◆ Tarefa 1: Segundo o texto sobre o movimento de saúde mental no Brasil, por que o MTSM seguiu uma linha não institucional? Explique em até três frases.
◆ Tarefa 2: De acordo com o texto sobre o movimento de saúde mental no Brasil, quando aconteceu o V Congresso Brasileiro de Psiquiatria?

◆ Texto base:

Em outubro de 1978, houve o V Congresso Brasileiro de Psiquiatria, que ficou conhecido como “Congresso de abertura”. Deu-se esse nome pois os movimentos de saúde mental se encontraram com setores conservadores, a fim de conquistar as mudanças necessárias. O congresso acabou tendo discussões político-ideológicas, já que não foi discutido apenas sobre as precariedades do tratamento de saúde mental, mas também fizeram críticas ao regime político. A crítica ao regime político ocorreu por conta da crise de setor, pois é um reflexo da política brasileira. O sistema de saúde desprezou a privatização de setor por diminuir a participação democrática (AMARANTE, 1998).
            O MTSM seguiu uma linha não institucional, ou seja, não estrutura institucional, que foi algo proposital a fim de resistir a institucionalização. A institucionalização representou a perda de autonomia e burocratização. Desde 1978 foi discutida a possibilidade de institucionalizar o MTSM, para que pudessem ter secretaria, sede, maior renda que geraria agilidade na resolução dos problemas. Porém os apontamentos negativos teriam grandes consequências, visto que era o primeiro movimento de saúde com participação da população. (AMARANTE, 1998).
            No início de 1980 o Ministério da Saúde (MS) e o Ministério da Previdência e Assistência Social (MPAS) estabeleceram uma nova forma de convênio, chamado co-gestão. Esse convênio contou com a colaboração do MPAS para custear planejar e avaliar as unidades de hospitais do MS. Dessa forma o MPAS deixou de comprar serviços com caráter de clínica privada do MS, e passa a fazer parte da administração. A co-gestão marcou as políticas de saúde pública, não somente da saúde mental. Um exemplo desse fator é o Estado passar a absorver os setores críticos da saúde mental. O MTSM passar a trabalhar no espaço de instituições públicas, mesmo a co-gestão se restringindo a DINSAM. A co-gestão apresenta um novo modelo de gerenciamento de hospitais públicos, que até então tinham caráter privatizante (AMARANTE, 1998).

◆ Dados fornecidos:
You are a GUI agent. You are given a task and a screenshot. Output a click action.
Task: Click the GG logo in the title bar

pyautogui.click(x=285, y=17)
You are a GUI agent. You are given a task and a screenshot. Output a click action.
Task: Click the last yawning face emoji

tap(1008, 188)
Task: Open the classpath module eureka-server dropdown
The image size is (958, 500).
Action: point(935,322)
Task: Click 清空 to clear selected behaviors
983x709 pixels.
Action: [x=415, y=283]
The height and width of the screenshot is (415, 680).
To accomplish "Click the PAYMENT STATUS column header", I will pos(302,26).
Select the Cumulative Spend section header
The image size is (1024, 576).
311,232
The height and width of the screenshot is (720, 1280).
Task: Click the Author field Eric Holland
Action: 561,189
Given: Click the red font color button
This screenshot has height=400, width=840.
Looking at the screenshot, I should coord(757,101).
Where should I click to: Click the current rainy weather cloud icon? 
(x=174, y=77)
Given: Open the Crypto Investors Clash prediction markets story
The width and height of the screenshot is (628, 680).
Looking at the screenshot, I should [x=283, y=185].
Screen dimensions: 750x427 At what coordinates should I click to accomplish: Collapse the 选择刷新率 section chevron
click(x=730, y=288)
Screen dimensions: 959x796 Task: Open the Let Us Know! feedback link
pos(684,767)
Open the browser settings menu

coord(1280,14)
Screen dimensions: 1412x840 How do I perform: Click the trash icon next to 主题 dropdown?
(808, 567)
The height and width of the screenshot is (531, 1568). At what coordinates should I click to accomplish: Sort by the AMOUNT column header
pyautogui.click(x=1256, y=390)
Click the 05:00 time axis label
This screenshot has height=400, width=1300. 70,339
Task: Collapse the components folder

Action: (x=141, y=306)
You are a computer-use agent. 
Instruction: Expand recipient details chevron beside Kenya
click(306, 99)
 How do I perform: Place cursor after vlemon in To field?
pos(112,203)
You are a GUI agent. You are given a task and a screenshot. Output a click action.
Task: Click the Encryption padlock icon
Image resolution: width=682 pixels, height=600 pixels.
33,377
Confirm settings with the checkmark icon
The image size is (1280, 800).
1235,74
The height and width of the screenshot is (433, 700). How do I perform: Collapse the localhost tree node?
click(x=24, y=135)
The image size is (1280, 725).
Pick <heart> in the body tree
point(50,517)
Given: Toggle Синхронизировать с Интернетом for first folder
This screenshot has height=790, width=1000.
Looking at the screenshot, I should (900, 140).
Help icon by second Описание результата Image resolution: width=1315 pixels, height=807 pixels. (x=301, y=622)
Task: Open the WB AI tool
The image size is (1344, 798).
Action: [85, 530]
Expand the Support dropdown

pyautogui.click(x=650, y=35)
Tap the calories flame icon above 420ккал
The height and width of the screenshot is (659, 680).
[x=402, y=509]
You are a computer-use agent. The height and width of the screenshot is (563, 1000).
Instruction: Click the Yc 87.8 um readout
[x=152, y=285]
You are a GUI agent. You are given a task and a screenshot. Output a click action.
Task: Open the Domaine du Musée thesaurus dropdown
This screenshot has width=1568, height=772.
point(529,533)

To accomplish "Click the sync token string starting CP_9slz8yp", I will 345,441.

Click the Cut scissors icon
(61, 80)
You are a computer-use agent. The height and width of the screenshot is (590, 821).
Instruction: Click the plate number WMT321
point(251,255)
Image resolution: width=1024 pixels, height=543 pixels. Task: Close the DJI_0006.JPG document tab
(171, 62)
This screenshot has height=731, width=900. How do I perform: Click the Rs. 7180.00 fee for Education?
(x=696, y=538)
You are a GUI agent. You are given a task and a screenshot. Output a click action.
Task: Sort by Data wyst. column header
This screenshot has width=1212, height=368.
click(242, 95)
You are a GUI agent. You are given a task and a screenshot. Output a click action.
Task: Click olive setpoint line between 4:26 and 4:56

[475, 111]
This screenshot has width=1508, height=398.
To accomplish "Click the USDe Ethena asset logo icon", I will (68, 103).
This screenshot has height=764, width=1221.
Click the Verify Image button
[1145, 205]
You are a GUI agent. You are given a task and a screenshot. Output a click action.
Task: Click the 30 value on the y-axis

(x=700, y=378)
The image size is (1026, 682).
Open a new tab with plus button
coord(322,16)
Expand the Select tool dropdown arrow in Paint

◆ Resposta 1: O MTSM seguiu de propósito uma linha não institucional para resistir à institucionalização. Isso porque a institucionalização representava perda de autonomia e burocratização.

◆ Resposta 2: Em outubro de 1978.